● WRITTEN TASK
Resume the personal essay below about guilt and treating every want as a must, picking up right after its final sentence.

## start PASSAGE

Mostly, I’ve gone back to where I was before my breakdown, almost 2 years ago, when I was a highly flawed, but mostly functioning human being. Perhaps I improved a little, but I’m roughly there.

And I can tell because there’s another block I’m dealing with, the same I was dealing with back then, the one that caused my breakdown. It’s huge, and heavy, and solid. It shows no signs of fragility, no cracks I might infiltrate, no weaknesses. I believe if I can dissolve it, everything else will fall into place, and the vast majority of my issues will solve themselves. I’m not saying I’d be completely fine and happy, I’m still very isolated for instance, but I think things would improve even more than they did when I overcame the other, smaller block

This bigger block manifests itself in a variety of ways. It’s in everything I do. Mostly, it’s limiting the ways I am able to express myself; it can be partially summed up in that expression, “I want”, or rather in my inability to act on what I want, but here language gets tricky, and I don’t have the proper terminology to explain how I understand this in a simple way.

On an abstract level, I know what I want, and, relatedly, what I like. I want to transition. I want to be creative. I like videogames, literature, philosophy, and I like engaging with those things. Just to mention a few examples. If I started my gaming blog, it’s because I enjoy reading about games that way, and I genuinely want to write about games myself.

But when it comes down to it, to doing things in practice, I don’t know how to approach anything as a “want”, but only as a “must”, as an obligation, as a chore, as homework, as an assignment. Which can be useful, occasionally, no doubt about it. But for me, for how I work, and for how this attitude pollutes my life, it has sucked the joy out of everything I do. (Except videogames, to an extent, and even they are affected by it, but that’s another story)

And then, there’s my guilt. Omnipresent, soul-crushing guilt. It’s everywhere. It’s the emotion I feel the most, together with frustration directed at myself.

It’s as if everything I do has to have a use, a purpose, an ‘objective justification’. Every minute has to be productive, which is why I tend to make mental timetables. Not that I would like to waste time, but I tend to think of my days in time blocks, all of which have to be filled with ‘meaningful’ activity, all of them of the utmost importance, all of them to be performed to the best of my abilities, and with the utmost concentration. Of course I regularly fail, because that’s not humanly possible, and then I feel guilty for “wasting time”

This abstract description is not even half of the picture, but let’s make some concrete examples.

Take writing, for instance. I know I want to write. Over the years I doubted myself, I decided to quit it, and I did a lot of soul-searching, but I always went back to it in the end, so I know writing is important to me. But it’s been years since I genuinely enjoyed writing anything. You’ll see me complaining about my writing style on my gaming blog: I hate it. It’s dry, arid, lifeless, excessively academic, it’s the opposite of what I’d like to achieve (one of my biggest inspirations is Cara Ellison, whose style is lively, personal, “aggressively vulnerable”), but it’s a necessity for now. If I try to write like that, I freeze up. I want to write articles for my gaming blog, I really do. But never for a second I approached writing an article with an attitude of wanting to write. Only ever with the attitude that I must write.

## end PASSAGE
## start INFORMATION SHOWN

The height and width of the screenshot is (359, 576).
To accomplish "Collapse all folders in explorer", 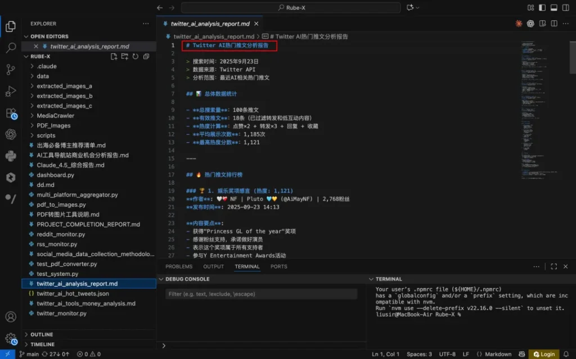I will pyautogui.click(x=146, y=57).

## end INFORMATION SHOWN

● THE REPLY
When I try to do creative writing, most of the time I’m just blocked, and when I’m not I almost have to beat the words out of myself. Again, they’re dry, they lack any kind of passion or liveliness. And the problem is that I never ‘want’ to write, but I always ‘must’, because it’s so important to me. And when I want to get serious about creative writing, well, it’s not just writing that is affected. Because if I want to be any good, then I must read a lot, right? So, if I really want to write, perhaps I should read a minimum of 2 hours a day, and write an hour a day. The keyword is ‘should’. I took another activity I enjoy doing, reading, and turned into a chore. I still enjoy reading, occasionally, but that’s almost an accident. I’m not reading because I want, I’m reading because I must.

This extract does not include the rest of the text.